Most recently, McDonald’s created a campaign that intended to highlight the positive, personal stories of its customers. They dubbed the campaign #McDStories on Twitter and let the online community have at it.

And that’s where the campaign went awry.

Like so many others, the hashtag turned into a free-for-all rant from thousands of Twitter users. From jokes to bad experiences, the posts turned a well-intentioned social media campaign into a global laugh track.

But this story is just one of many that raises an important question. Why does this keep happening?

Yes, Twitter and social media are innately volatile and companies will never be able to control every aspect of their plans. But where’s the accountability in the marketing and public relations sector?

Ultimately, this speaks volumes about the current state of the public relations world. While countless companies and industries are taking advantage of the social media boom, very few have public relations managers and directors have the creative savvy and foresight to effectively plan a long term social media campaign.

It takes a special individual to understand not just how social media works, but how each and every type of user will respond to a campaign. Because in a world where everyone has a voice, we now need to be aware of each specific reaction, in addition to the overall response.


Who’s to Thank for the Growth of Public Relations

It’s no secret that social media is changing the way the world does business.

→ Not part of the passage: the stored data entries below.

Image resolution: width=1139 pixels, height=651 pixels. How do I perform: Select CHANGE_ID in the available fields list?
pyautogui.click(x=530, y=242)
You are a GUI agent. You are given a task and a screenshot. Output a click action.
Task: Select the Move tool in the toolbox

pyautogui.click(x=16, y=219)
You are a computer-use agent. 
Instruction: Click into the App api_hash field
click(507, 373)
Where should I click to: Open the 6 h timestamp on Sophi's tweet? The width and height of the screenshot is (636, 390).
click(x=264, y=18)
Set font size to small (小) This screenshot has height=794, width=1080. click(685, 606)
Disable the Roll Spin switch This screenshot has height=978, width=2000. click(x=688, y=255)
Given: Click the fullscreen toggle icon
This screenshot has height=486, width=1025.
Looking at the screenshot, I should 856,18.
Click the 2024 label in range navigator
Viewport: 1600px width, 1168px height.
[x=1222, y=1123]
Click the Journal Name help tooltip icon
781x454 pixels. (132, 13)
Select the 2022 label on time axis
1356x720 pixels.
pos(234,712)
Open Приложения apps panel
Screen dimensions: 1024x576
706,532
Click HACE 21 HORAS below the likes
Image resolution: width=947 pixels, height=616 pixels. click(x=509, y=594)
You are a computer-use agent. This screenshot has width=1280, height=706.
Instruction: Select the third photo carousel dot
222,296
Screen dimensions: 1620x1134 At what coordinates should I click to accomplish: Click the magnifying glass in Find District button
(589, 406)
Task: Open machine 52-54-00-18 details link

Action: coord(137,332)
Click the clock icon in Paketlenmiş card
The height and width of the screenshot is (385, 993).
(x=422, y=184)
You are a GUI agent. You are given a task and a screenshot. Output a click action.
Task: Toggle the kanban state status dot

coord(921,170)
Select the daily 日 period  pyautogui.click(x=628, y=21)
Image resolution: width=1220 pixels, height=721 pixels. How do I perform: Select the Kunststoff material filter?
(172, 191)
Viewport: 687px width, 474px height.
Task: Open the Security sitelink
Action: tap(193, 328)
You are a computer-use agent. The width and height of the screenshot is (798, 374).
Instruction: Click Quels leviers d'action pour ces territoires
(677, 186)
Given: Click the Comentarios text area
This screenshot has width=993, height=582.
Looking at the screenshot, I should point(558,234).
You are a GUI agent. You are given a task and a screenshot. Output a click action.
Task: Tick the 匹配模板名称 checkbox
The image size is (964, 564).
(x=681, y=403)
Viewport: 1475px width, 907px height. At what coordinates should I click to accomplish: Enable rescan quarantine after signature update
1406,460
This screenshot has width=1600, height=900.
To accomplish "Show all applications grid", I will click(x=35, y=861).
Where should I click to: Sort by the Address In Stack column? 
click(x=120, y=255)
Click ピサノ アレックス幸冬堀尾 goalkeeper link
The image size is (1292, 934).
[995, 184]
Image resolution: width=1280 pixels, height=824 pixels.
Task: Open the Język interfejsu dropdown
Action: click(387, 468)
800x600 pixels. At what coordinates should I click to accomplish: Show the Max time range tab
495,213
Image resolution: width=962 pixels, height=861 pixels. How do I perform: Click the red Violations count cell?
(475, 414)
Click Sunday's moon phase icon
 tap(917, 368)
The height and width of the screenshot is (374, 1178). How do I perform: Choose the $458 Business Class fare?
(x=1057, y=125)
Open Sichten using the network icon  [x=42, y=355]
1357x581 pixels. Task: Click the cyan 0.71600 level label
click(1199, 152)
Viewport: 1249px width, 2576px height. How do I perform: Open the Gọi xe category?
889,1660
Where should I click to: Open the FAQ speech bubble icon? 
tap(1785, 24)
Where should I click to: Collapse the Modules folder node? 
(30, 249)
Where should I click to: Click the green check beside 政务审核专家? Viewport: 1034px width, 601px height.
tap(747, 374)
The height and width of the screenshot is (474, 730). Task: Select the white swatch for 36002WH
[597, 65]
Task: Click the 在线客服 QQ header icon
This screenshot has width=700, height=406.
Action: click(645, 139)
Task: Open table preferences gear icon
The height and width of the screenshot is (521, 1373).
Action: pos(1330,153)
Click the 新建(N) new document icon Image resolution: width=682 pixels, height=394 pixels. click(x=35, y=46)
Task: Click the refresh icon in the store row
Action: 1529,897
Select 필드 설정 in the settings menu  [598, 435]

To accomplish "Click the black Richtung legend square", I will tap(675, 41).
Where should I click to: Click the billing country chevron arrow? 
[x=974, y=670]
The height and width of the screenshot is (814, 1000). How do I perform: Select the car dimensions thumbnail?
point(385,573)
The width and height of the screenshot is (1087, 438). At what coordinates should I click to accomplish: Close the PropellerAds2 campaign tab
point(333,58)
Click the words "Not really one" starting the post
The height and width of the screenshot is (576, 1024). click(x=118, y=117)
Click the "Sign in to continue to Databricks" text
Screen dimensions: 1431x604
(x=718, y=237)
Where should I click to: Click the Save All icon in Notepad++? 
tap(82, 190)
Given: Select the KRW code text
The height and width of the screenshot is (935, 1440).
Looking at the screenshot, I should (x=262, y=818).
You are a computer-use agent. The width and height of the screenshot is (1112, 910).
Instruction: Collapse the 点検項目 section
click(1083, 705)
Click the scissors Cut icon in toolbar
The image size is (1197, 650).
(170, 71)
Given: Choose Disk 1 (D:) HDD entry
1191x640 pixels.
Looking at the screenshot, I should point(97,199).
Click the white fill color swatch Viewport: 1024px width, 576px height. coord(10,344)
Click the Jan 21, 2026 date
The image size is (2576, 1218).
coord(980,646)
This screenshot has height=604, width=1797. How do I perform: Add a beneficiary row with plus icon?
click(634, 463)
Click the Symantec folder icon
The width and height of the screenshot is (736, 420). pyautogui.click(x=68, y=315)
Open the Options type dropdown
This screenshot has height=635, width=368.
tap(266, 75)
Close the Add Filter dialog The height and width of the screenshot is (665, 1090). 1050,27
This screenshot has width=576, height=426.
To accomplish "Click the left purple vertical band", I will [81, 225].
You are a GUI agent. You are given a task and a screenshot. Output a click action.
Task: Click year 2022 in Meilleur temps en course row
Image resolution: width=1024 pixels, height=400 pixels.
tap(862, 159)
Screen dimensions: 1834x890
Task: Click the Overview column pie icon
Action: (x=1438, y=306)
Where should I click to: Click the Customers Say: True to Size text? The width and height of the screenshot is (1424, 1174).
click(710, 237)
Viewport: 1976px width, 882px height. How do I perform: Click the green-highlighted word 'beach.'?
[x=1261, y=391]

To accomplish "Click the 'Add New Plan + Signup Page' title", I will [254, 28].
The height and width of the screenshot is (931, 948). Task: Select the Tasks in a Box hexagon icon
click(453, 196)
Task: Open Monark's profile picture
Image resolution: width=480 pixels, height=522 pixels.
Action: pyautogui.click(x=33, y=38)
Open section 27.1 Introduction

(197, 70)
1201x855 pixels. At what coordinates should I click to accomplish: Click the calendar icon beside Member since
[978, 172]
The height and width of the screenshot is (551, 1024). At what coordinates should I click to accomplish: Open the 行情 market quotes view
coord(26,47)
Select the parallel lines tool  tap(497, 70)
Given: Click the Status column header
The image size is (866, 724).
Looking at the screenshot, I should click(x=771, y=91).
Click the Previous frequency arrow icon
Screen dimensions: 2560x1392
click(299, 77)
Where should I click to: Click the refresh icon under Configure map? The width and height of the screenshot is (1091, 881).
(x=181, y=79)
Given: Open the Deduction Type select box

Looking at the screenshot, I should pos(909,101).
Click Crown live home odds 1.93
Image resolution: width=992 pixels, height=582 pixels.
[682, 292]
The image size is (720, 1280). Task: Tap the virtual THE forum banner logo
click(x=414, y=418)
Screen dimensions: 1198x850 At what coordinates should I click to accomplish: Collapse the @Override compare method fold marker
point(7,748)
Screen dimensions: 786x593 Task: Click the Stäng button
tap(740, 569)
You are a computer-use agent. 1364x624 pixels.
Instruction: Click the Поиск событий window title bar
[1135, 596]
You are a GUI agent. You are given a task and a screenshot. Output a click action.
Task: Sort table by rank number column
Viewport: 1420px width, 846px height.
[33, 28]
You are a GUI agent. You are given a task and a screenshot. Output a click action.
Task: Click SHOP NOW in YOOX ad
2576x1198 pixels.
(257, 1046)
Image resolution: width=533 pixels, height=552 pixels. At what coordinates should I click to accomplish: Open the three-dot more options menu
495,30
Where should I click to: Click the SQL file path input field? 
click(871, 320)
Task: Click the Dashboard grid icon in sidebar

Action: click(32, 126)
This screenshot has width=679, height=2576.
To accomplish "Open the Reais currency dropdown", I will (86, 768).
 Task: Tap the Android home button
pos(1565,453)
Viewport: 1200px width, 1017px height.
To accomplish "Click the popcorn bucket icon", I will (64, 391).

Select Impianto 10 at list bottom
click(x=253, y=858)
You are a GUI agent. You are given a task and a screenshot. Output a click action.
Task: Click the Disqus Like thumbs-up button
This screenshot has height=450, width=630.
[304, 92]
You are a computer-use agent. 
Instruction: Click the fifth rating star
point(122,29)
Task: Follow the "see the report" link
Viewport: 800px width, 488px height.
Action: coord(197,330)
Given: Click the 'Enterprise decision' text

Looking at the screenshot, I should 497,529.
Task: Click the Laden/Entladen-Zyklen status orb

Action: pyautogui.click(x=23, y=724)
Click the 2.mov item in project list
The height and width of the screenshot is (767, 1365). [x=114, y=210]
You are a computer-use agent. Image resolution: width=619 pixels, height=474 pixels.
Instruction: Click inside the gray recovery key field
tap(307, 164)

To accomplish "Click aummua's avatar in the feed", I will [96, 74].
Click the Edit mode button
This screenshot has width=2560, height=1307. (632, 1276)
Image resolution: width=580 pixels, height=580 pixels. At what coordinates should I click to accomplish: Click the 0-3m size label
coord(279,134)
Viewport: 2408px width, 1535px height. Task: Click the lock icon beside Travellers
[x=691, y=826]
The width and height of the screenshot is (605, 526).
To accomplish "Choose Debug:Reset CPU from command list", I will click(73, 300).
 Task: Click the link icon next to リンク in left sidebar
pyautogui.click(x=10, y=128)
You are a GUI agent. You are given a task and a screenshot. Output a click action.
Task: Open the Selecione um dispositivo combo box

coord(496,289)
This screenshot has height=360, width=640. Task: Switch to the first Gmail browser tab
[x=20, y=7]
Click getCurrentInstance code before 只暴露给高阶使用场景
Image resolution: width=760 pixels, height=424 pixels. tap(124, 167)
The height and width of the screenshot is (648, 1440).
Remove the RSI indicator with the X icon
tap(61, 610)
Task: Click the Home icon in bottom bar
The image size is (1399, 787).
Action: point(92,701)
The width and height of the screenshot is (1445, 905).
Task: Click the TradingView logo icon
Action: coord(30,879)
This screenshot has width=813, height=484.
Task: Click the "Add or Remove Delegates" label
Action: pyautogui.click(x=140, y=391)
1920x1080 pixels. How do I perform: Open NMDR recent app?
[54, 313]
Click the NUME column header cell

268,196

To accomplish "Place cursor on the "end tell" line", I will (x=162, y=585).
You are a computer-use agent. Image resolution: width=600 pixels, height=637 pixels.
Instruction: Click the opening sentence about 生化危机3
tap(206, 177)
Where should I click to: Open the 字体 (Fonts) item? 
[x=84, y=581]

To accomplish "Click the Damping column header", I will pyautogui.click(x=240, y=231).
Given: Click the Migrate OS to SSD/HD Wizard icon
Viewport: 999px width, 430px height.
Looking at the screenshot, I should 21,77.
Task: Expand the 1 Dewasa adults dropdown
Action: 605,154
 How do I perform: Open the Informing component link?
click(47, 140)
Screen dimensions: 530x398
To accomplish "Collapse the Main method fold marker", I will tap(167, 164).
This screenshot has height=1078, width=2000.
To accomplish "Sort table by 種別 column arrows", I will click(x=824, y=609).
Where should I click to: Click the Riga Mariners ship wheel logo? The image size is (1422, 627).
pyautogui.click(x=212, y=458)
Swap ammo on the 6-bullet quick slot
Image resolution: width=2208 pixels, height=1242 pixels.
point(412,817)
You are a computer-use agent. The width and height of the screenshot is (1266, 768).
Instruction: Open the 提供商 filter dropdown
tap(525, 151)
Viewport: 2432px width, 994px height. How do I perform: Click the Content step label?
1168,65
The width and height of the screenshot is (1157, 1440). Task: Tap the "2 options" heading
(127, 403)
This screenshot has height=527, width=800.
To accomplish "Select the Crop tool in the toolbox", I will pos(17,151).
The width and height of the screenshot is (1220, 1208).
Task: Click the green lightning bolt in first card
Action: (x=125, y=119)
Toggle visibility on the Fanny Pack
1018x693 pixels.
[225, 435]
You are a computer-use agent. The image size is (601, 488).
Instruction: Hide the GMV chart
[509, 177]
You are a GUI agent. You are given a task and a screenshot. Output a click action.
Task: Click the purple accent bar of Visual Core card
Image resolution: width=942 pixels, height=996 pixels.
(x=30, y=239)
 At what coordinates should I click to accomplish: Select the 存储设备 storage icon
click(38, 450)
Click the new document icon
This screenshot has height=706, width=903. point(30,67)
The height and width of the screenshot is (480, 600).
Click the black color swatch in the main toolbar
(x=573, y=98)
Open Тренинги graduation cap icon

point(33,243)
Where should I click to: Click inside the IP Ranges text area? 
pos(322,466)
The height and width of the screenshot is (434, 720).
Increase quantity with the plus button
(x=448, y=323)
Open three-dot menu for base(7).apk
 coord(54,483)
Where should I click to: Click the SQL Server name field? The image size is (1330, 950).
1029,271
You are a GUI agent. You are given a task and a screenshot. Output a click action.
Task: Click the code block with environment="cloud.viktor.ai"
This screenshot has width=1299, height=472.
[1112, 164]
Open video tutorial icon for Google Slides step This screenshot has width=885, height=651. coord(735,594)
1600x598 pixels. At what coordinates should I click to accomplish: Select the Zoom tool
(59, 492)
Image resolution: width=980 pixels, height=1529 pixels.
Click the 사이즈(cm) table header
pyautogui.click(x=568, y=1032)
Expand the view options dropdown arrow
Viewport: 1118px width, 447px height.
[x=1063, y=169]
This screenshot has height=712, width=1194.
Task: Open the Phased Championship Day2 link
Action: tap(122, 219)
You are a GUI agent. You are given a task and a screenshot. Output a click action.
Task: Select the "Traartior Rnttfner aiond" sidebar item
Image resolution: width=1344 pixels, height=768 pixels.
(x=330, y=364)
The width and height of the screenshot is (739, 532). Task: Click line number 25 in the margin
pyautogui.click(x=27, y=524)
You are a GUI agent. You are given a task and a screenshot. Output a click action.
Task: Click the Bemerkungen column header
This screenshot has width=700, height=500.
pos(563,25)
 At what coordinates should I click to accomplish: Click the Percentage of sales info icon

From new marketing tools like Facebook ads to various outreach platforms like Twitter, industry branding is changing and adapting every day.

But what group is benefitting from this the most?

Public relations professionals are one of the leading groups reaping the rewards of the social media boom. While most industries have seen widespread job loss, PR is the one field that continues to grow.

A recent report shows that PR professionals will experience a starting salary bump of 3.5 percent in 2012. Yet that’s not even the most impressive number.

From November 2009 to May of 2011, there has been a 93 percent increase in PR job listings. This, added to the expected 24 percent growth in PR jobs by 2018, makes for a promising landscape if you’re a PR professional.

Just one minute though!

Before all you PR pros get too comfortable, don’t forget about what brought you here. Social media has been a major player in PR’s growth over the past few years.

As companies scramble to capitalize on the ever-developing social media platforms, CEOs are looking more and more to their PR specialists to teach them they ways of Twitter, Facebook and so much more. This means that while the PR industry is expected to grow, we must develop with it.

So as you kick back and smile about the promising public relations growth numbers, think about what more you can be doing to improve your social media knowledge. What are the latest trends? Where is the newest breakthrough coming from?

Public relations is no longer a conventional industry. The true PR professionals recognize this and are always looking towards the future. Are you?